On Feb 4, 2009, at 1:06 PM, John Gulick wrote:
MS:
State governments are likely to spend what they get to prop up
services that otherwise would take a hit due to falling tax revenue.
In that respect aid to states is one of the most efficient types of
stimulus, though there are limits to the amount that states could
absorb, and the distribution of aid makes a difference.
JG:
I don't really have a dog in this fight, so with my follow-up here I'm
strictly seeking illumination.
Is it not true that assistance to states and localities will have the
three following primary effects? 1) Services that would have been cut
remain partially or wholly intact... the various state medicaid
schemes,
for example. From a humanitarian/social justice point of view this
is great
but in and of itself this is not stimulative, save for generating
demand
for the inputs of public service contractors (firms embedded in the
medical-
industrial complex, for example). But even this generated demand
does not
create new jobs, it keeps old jobs from being shed. 2) Public sector
workers
who might have been permanently dismissed get to keep their
employment.
Very nice, but again, are new jobs being added? 3) Public sector
workers
facing pay cuts don't have to cough up give-backs.
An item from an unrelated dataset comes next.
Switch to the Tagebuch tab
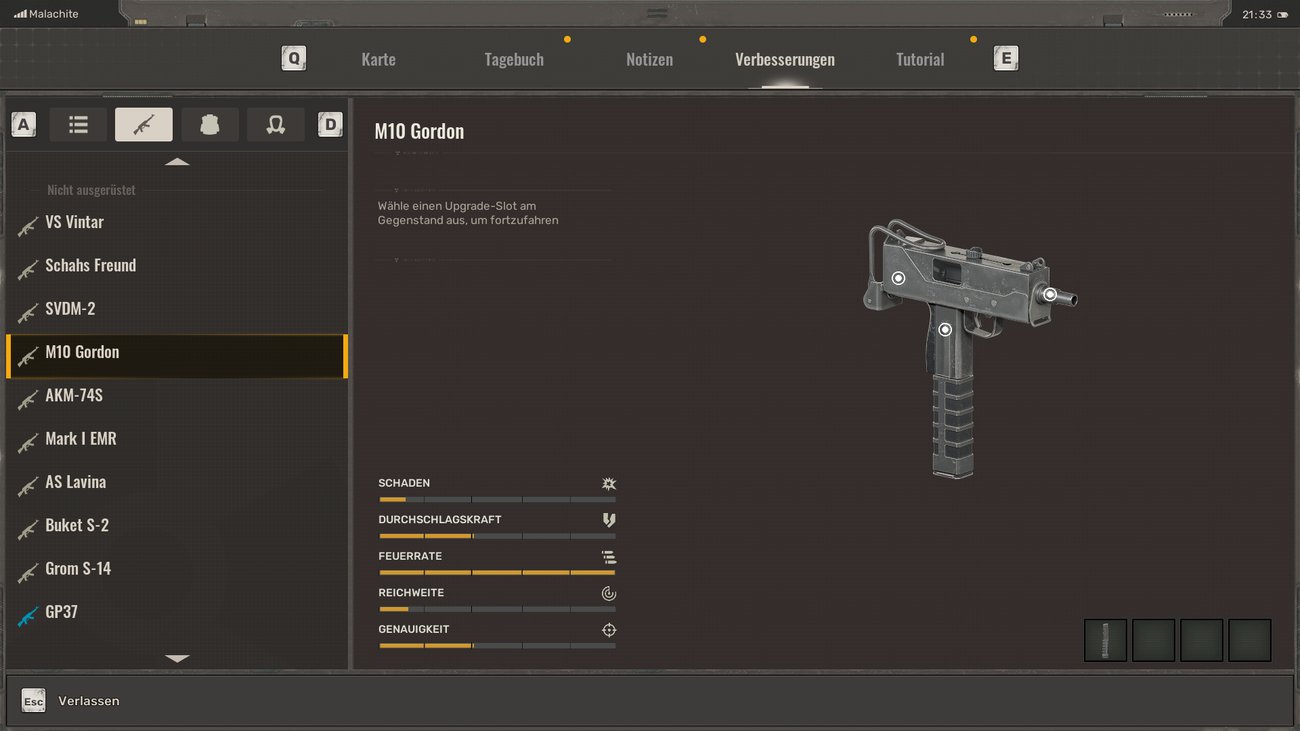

Hunky dory, but
won't
the preserved income simply go toward paying down personal debt?
Certainly
no new jobs are being incubated here.
Preventing the disappearance of a *useful and necessary* "old" job is
just as "stimulating" (also much easier and much more constructive) as
"incubating" a new one. That Obama is as tight-fisted when it comes
to public-sector bailouts as he is open-handed with financial-sector
bailouts and business-tax giveaways is perfectly characteristic of
this cowardly Apologetic Statesman of a Compromising Kind.
Shane Mage
This cosmos did none of gods or men make, but it
always was and is and shall be: an everlasting fire,
kindling in measures and going out in measures."